Data to examine -
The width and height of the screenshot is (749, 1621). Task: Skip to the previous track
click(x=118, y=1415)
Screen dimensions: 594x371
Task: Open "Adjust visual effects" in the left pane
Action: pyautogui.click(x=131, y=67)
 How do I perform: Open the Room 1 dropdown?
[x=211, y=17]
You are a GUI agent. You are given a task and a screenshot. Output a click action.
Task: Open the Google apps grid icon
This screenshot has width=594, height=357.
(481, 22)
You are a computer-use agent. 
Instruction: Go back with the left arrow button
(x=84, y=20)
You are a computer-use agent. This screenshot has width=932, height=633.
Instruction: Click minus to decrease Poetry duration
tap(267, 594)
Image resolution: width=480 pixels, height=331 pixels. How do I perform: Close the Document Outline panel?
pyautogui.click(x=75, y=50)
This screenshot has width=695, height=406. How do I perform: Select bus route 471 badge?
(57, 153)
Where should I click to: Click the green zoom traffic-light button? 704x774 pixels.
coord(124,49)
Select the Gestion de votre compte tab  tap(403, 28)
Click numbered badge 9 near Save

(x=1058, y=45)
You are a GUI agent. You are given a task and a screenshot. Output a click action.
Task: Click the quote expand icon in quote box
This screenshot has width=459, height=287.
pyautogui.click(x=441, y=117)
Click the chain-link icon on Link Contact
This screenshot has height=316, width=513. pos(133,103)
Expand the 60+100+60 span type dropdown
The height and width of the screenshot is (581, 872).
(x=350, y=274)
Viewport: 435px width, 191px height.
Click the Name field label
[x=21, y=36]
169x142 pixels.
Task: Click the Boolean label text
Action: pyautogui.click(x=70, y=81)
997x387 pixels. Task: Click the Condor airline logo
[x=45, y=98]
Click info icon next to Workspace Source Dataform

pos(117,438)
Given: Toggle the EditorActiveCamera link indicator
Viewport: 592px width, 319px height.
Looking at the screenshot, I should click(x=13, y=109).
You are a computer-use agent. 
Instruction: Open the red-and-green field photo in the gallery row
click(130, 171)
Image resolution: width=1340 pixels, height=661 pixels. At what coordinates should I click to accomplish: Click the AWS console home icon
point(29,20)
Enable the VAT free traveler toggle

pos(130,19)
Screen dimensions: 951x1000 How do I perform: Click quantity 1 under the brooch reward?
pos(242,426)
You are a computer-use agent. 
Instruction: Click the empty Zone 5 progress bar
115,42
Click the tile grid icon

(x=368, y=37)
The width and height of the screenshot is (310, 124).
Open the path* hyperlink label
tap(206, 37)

Your assignment -
Every entry should be duplicated exactly as written.

Solution -
The width and height of the screenshot is (749, 1621). Task: Skip to the previous track
click(x=118, y=1415)
Screen dimensions: 594x371
Task: Open "Adjust visual effects" in the left pane
Action: pyautogui.click(x=131, y=67)
 How do I perform: Open the Room 1 dropdown?
[x=211, y=17]
You are a GUI agent. You are given a task and a screenshot. Output a click action.
Task: Open the Google apps grid icon
This screenshot has width=594, height=357.
(481, 22)
You are a computer-use agent. 
Instruction: Go back with the left arrow button
(x=84, y=20)
You are a computer-use agent. This screenshot has width=932, height=633.
Instruction: Click minus to decrease Poetry duration
tap(267, 594)
Image resolution: width=480 pixels, height=331 pixels. How do I perform: Close the Document Outline panel?
pyautogui.click(x=75, y=50)
This screenshot has width=695, height=406. How do I perform: Select bus route 471 badge?
(57, 153)
Where should I click to: Click the green zoom traffic-light button? 704x774 pixels.
coord(124,49)
Select the Gestion de votre compte tab  tap(403, 28)
Click numbered badge 9 near Save

(x=1058, y=45)
You are a GUI agent. You are given a task and a screenshot. Output a click action.
Task: Click the quote expand icon in quote box
This screenshot has width=459, height=287.
pyautogui.click(x=441, y=117)
Click the chain-link icon on Link Contact
This screenshot has height=316, width=513. pos(133,103)
Expand the 60+100+60 span type dropdown
The height and width of the screenshot is (581, 872).
(x=350, y=274)
Viewport: 435px width, 191px height.
Click the Name field label
[x=21, y=36]
169x142 pixels.
Task: Click the Boolean label text
Action: pyautogui.click(x=70, y=81)
997x387 pixels. Task: Click the Condor airline logo
[x=45, y=98]
Click info icon next to Workspace Source Dataform

pos(117,438)
Given: Toggle the EditorActiveCamera link indicator
Viewport: 592px width, 319px height.
Looking at the screenshot, I should click(x=13, y=109).
You are a computer-use agent. 
Instruction: Open the red-and-green field photo in the gallery row
click(130, 171)
Image resolution: width=1340 pixels, height=661 pixels. At what coordinates should I click to accomplish: Click the AWS console home icon
point(29,20)
Enable the VAT free traveler toggle

pos(130,19)
Screen dimensions: 951x1000 How do I perform: Click quantity 1 under the brooch reward?
pos(242,426)
You are a computer-use agent. 
Instruction: Click the empty Zone 5 progress bar
115,42
Click the tile grid icon

(x=368, y=37)
The width and height of the screenshot is (310, 124).
Open the path* hyperlink label
tap(206, 37)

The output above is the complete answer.